New MTM Program, Old Software
After CMS published the MTM requirements in 2005, Health Net asked a multidisciplinary team—comprised of pharmacists, physicians, psychologists, and nurses—to develop its MTM program based on several sources: a consensus statement from 11 national organizations2; published results from an executive session between the Academy of Managed Care Pharmacy and the American Society of Health-System Pharmacists3; and a standard stepwise process (Table 1).
Health Net leveraged internal strengths and an existing software tool that had been designed to assist case managers with tracking the status and progress of mental health patients. The pharmacists adapted this tool for MTM use to enter patient-specific notes in freeform text, create custom assessments, document problems, goals, interventions, and outcomes in a readily reportable format, and track and assign patients to a work queue.
The pharmacists assisted in devising the custom assessments about overall health status, medication compliance, and access to healthcare issues. Data were captured in predefined fields to facilitate reporting. MTM nurses used the information gathered in each assessment to triage patients for appropriate disease management, assistance program, or behavioral healthcare purposes. Questions in the compliance assessments helped determine if patients were having adverse reactions, had difficulty with copayments, required additional education, or would benefit from a reduced tablet burden. As appropriate, the nurses scheduled patient calls with the MTM pharmacists to assist in changing drug regimens and facilitate communication with their physicians (Table 2).

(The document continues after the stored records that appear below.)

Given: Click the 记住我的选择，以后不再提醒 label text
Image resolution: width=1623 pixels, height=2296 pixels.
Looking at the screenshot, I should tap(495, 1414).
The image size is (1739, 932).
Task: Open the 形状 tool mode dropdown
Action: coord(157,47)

The pharmacists established categories of problems, goals, and interventions to enter into the existing system. For example, with the broad problem category therapeutic duplication, the linked goal could be to remove a duplicated drug, as in a patient taking 2 angiotensinconverting enzyme (ACE) inhibitors who should be taking only 1. The intervention may then be to educate the patient or contact the physician. Outcomes were categorized as "achieved," "not achieved," or "no longer relevant," and coded manually by the pharmacist (Table 3).
With technical staff already dedicated to maintaining the software, creating the custom assessments, and providing monthly reports, the original tool seemed a suitable solution for a new program that was designed from scratch.
Illustrative Case Report
The following case illustrates the impact of the multidisciplinary approach and workflow used in an MTM program.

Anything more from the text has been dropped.